>> start Supplied passage

Foreign Currency Exchange Rates.Operations outside the U.S. expose us to foreign currency exchange rate changes and could affect translations of foreign denominated assets and liabilities into U.S. dollars and future earnings and cash flows from transactions denominated in different currencies. The exposure to currency exchange rate changes is diversified due to the number of different countries in which we conduct business. We operate outside the U.S. primarily through wholly owned subsidiaries in Europe, Africa, Asia-Pacific, Canada, and Latin America. These foreign subsidiaries use either the local currency or the euro as their functional currency because revenue is generated and expenses are incurred in such currencies.

>> end Supplied passage

**Stated task 1:** Condense the paragraph in the foreign currency passage that begins "Foreign Currency Exchange Rates" into a short bulleted list that keeps its main facts.

>> start Extracted entries

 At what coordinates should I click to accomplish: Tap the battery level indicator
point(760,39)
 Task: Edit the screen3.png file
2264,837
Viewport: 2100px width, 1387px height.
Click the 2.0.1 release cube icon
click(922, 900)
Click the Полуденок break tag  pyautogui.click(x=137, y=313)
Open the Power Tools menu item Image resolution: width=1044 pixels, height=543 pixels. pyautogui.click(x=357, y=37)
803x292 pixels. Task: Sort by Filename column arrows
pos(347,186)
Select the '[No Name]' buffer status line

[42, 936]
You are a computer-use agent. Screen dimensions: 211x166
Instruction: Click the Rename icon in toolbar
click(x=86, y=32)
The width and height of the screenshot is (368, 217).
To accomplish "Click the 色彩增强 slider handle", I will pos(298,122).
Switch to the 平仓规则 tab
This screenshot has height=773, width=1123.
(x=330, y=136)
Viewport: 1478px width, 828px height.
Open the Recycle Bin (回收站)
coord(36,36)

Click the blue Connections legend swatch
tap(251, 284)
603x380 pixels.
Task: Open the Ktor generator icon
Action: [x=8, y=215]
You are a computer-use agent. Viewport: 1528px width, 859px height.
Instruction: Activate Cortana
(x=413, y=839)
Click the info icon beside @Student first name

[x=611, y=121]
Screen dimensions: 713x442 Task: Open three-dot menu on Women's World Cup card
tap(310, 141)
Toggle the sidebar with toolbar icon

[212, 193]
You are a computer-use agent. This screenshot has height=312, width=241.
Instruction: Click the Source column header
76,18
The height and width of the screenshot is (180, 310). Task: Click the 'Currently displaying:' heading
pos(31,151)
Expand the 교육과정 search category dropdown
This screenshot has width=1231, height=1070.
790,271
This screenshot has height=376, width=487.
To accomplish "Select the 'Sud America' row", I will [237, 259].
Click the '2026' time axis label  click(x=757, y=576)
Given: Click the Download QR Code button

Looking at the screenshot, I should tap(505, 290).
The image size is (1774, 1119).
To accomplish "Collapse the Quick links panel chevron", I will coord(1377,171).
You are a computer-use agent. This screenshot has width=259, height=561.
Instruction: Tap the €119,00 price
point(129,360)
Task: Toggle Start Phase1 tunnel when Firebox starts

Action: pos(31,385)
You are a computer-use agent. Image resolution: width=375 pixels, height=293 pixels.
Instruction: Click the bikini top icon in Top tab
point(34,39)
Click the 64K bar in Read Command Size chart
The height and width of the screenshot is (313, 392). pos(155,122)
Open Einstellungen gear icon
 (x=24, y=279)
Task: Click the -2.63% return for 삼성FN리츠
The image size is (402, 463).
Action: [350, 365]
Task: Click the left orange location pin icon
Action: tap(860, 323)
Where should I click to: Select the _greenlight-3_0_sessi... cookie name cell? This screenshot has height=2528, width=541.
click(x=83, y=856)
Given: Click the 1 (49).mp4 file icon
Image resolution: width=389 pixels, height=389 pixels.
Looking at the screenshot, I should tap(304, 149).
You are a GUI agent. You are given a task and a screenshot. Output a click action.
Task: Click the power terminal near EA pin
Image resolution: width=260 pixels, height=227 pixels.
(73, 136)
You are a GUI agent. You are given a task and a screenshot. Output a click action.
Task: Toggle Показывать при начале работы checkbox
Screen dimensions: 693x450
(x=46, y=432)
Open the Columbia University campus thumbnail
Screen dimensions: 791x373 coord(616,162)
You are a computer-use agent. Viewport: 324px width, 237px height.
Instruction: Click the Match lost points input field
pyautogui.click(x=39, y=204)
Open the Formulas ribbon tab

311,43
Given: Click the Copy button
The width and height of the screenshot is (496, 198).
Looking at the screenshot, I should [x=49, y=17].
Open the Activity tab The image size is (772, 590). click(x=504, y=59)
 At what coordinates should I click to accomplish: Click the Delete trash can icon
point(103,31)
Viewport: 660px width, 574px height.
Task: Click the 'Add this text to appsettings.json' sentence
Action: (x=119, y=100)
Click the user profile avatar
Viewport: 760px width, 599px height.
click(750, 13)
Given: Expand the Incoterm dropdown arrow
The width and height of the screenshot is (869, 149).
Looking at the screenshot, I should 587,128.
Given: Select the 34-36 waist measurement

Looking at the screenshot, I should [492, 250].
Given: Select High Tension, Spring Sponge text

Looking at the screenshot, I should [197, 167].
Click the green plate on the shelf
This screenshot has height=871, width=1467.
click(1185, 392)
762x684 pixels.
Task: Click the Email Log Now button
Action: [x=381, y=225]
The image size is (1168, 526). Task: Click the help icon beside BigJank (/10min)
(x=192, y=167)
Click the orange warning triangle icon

>> end Extracted entries

**Stated task 2:** Reproduce the entries exactly, from the line containing "At what coordinates should I click to accomplish: Click" down through the end of the entries.

**Correct output 1:**
- Operations outside the U.S. create exposure to changes in foreign currency exchange rates.
- These changes can affect the translation of foreign-denominated assets and liabilities into U.S. dollars, and future earnings and cash flows from transactions in other currencies.
- The exposure is diversified because business is conducted in many countries.
- Non-U.S. operations run mainly through wholly owned subsidiaries in Europe, Africa, Asia-Pacific, Canada, and Latin America.
- These subsidiaries use either the local currency or the euro as their functional currency, because they earn revenue and incur expenses in those currencies.

**Correct output 2:**
 At what coordinates should I click to accomplish: Click the Delete trash can icon
point(103,31)
Viewport: 660px width, 574px height.
Task: Click the 'Add this text to appsettings.json' sentence
Action: (x=119, y=100)
Click the user profile avatar
Viewport: 760px width, 599px height.
click(750, 13)
Given: Expand the Incoterm dropdown arrow
The width and height of the screenshot is (869, 149).
Looking at the screenshot, I should 587,128.
Given: Select the 34-36 waist measurement

Looking at the screenshot, I should [492, 250].
Given: Select High Tension, Spring Sponge text

Looking at the screenshot, I should [197, 167].
Click the green plate on the shelf
This screenshot has height=871, width=1467.
click(1185, 392)
762x684 pixels.
Task: Click the Email Log Now button
Action: [x=381, y=225]
The image size is (1168, 526). Task: Click the help icon beside BigJank (/10min)
(x=192, y=167)
Click the orange warning triangle icon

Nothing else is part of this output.